完成した慰霊碑を見つめる柏村さん(右)と森さん=26日午前、須賀川市滝

 東日本大震災による決壊で死者7人、行方不明者1人の大きな犠牲を出した須賀川市長沼地区の農業用ダム「藤沼湖」近くの公園に26日、犠牲者を追悼し、災害の記憶を後世に伝えるための慰霊碑が完成した。震災から間もなく10年。被災地の復旧が進む中、碑の建立に取り組んできた関係者は「遺族の気持ちに寄り添い、災害の教訓を後世に伝えたい」と語る。

 「この悲劇を二度と繰り返さないよう後世に語り伝える」。そう決意が刻まれた慰霊碑は、2018(平成30)年に発足した地元有志でつくる実行委員会が、震災後に整備された市滝の防災公園に建立した。

 大きさは横約9メートル、高さ約2メートル、奥行き約3メートル。藤沼湖を東に擁する「高土山(たかどやま)」をモチーフとし、碑文には当時貯水されていた約150万トンにもなる水が下流域を襲ったとする災害の説明のほか、遺族から了承が得られた犠牲者6人の名前を刻んだ。

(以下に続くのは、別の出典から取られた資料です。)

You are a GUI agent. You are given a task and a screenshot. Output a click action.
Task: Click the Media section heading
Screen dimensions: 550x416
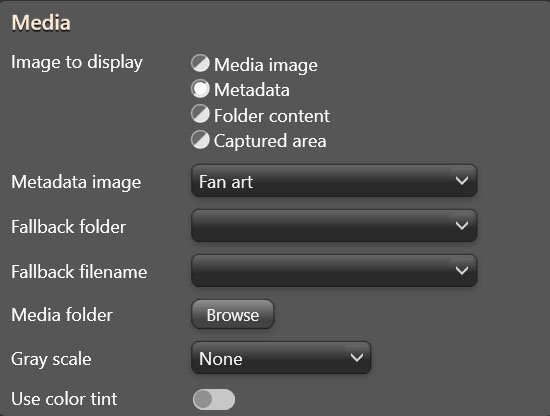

 当時濁流にのみ込まれた被災地では住宅の建て替えが進み、ダムも復旧。震災の爪痕も少なくなりつつある。それだけに地元行政区長で、災害の教訓を後世に伝えたいと碑の完成を見守ってきた実行委員長の柏村国博さん(65)は「教訓を伝える一つの証しができた」と安堵(あんど)する。実行委員会事務局で被災者の会会長を務める森清道さん(64)は「犠牲者の供養ができる場ができ、感慨深い。これから来るであろう災害に備えるためにも、経験を残したい」と語った。

 一方で慰霊碑の碑板には、空白も残した。「気持ちの整理ができない、という遺族の気持ちを尊重した」と柏村さんは明かす。「将来、気持ちに区切りが付いた時に名前が彫れるように」と残した空白だという。森さんは「(10年を迎えても)遺族にとって節目はないと思う。少しでも私たちが寄り添えたら。記憶を後世に残す取り組みは終わりじゃない」。

 実行委員会では今後、被災者の証言などを集めた記録誌の製作にも取り組むという。慰霊碑の除幕式は震災10年の節目となる3月11日に行う予定だ。